[PROVIDED DATA — start]

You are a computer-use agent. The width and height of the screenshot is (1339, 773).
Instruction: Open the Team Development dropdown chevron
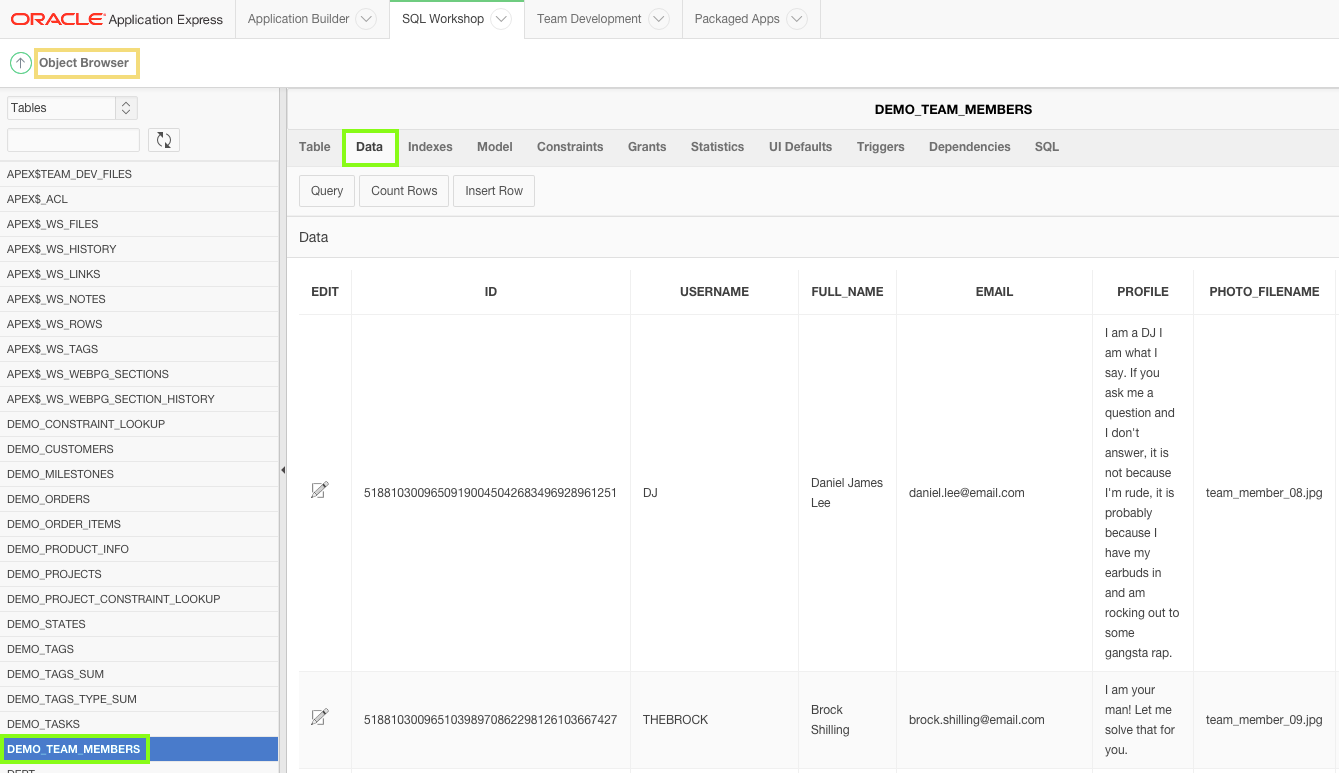[x=658, y=19]
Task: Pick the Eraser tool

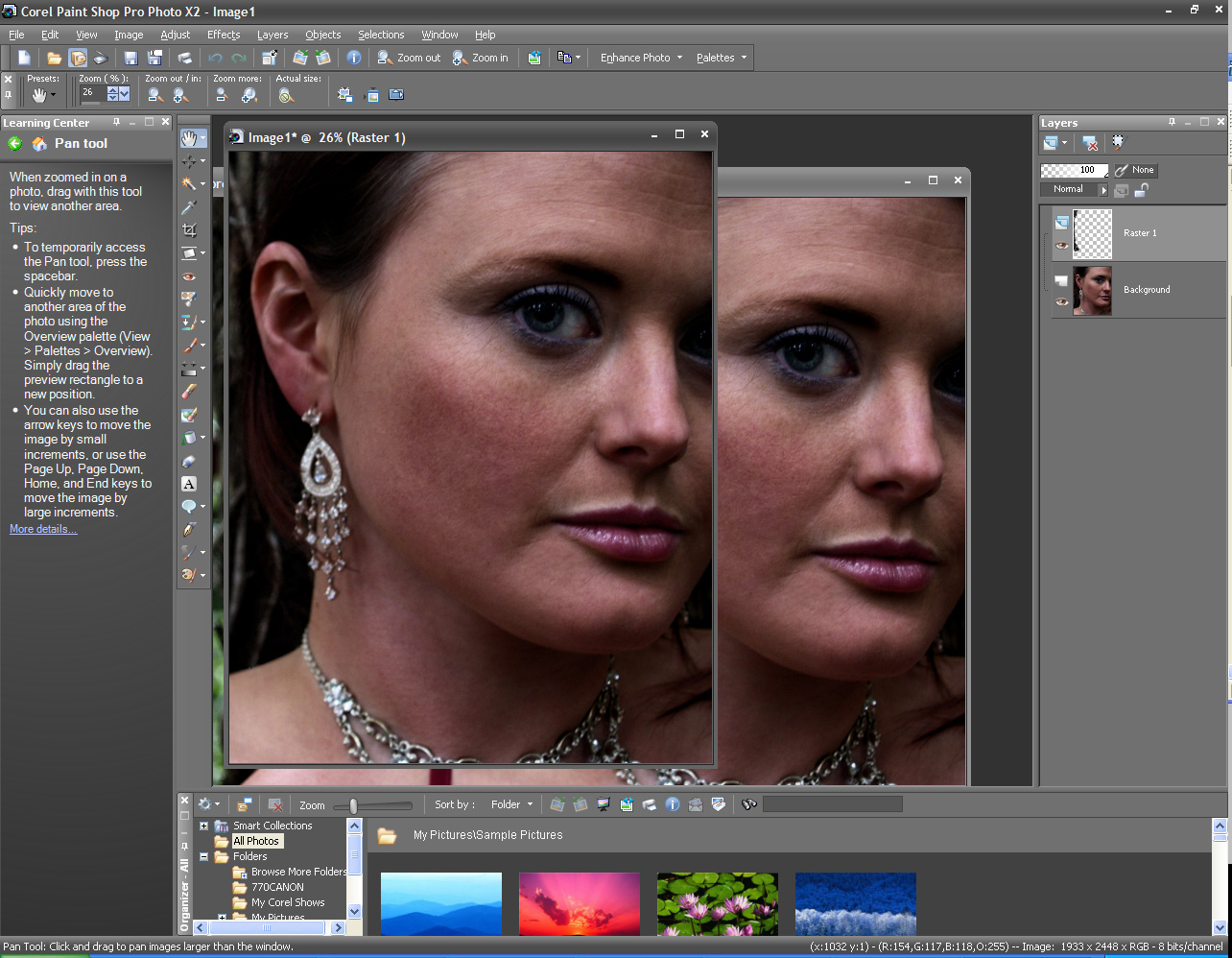Action: 189,391
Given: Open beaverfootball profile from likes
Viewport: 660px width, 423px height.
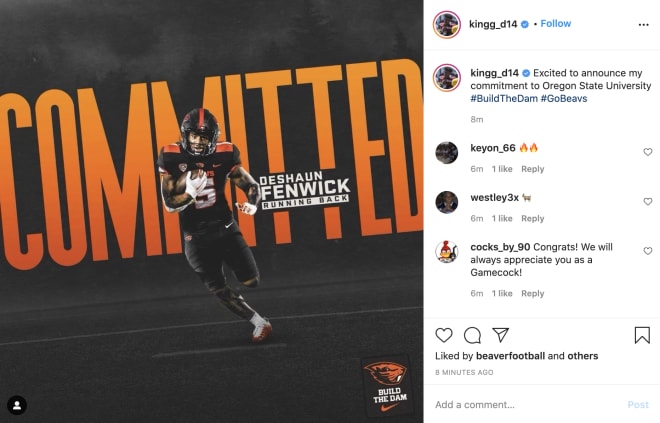Looking at the screenshot, I should click(510, 356).
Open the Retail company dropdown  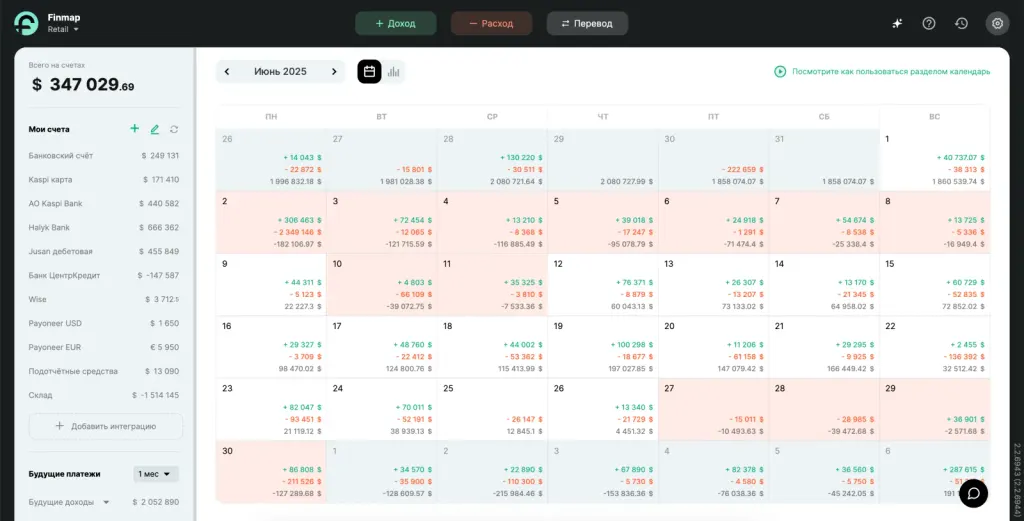(63, 29)
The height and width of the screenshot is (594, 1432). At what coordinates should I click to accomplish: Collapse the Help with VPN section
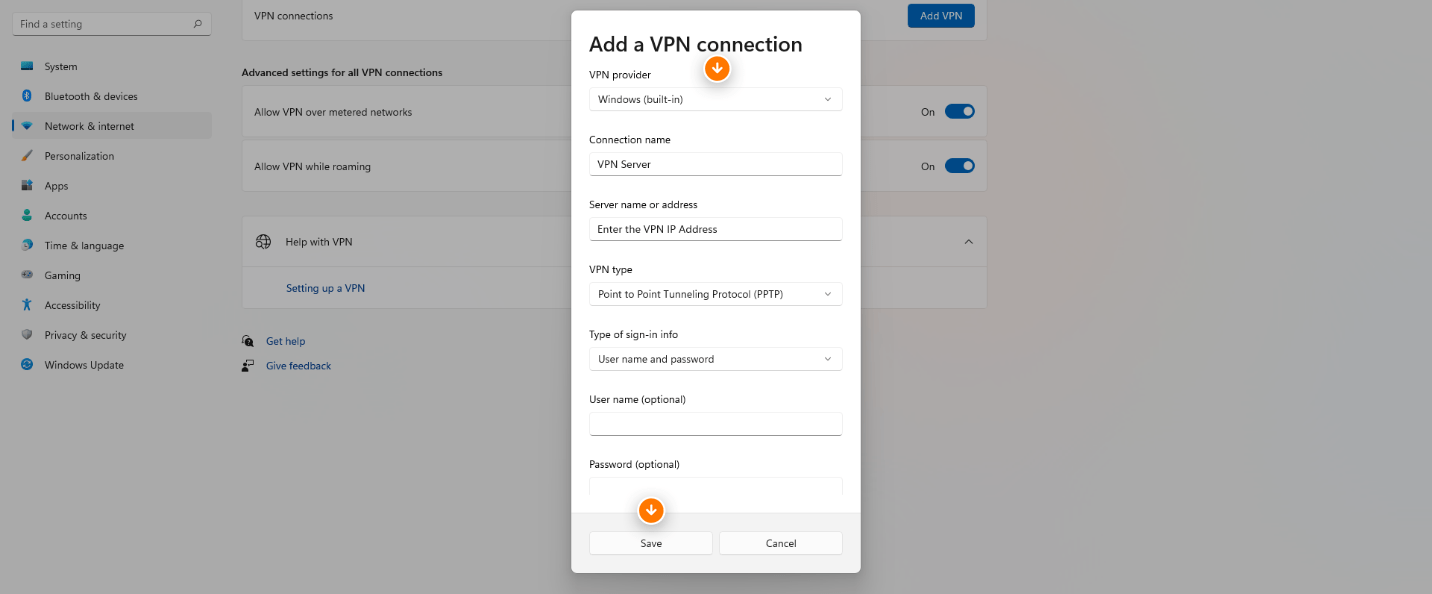click(967, 242)
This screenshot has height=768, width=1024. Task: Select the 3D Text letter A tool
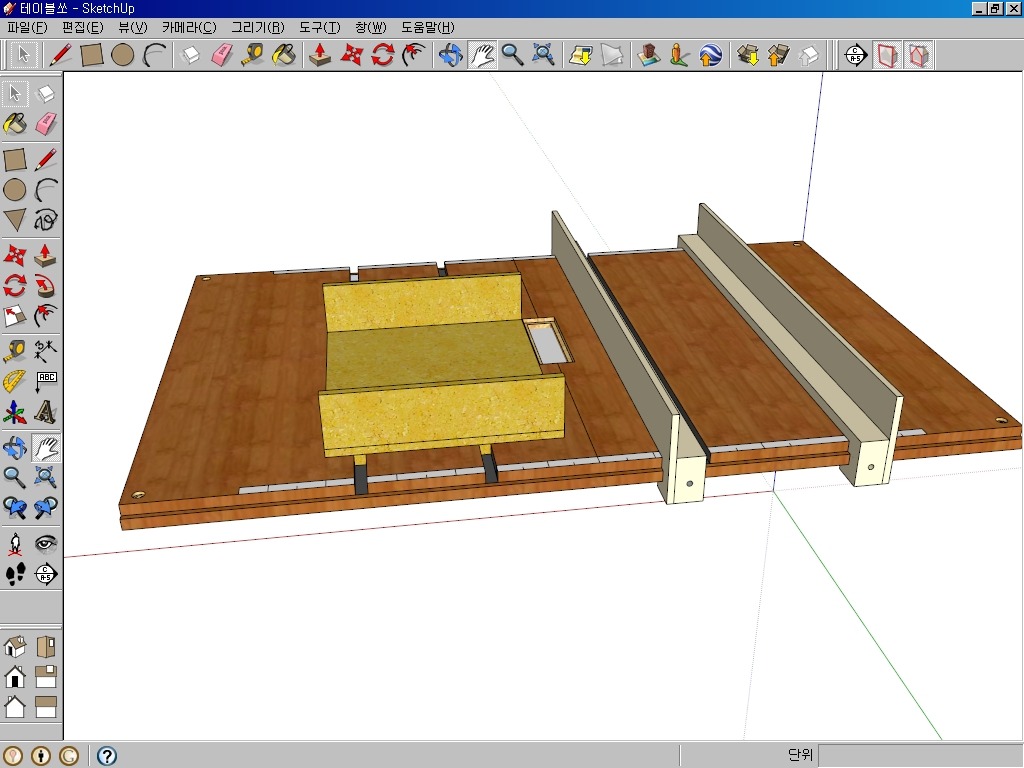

[PROVIDED DATA — finish]

▶ _REQUIRED ACTION_:
Give an exact copy of the line containing "The height and" and every line after it through the end of the entries. Pictures are to be dropped.

▶ _SOLUTION TO THE PROBLEM_:
The height and width of the screenshot is (594, 1432). At what coordinates should I click to accomplish: Collapse the Help with VPN section
click(967, 242)
This screenshot has height=768, width=1024. Task: Select the 3D Text letter A tool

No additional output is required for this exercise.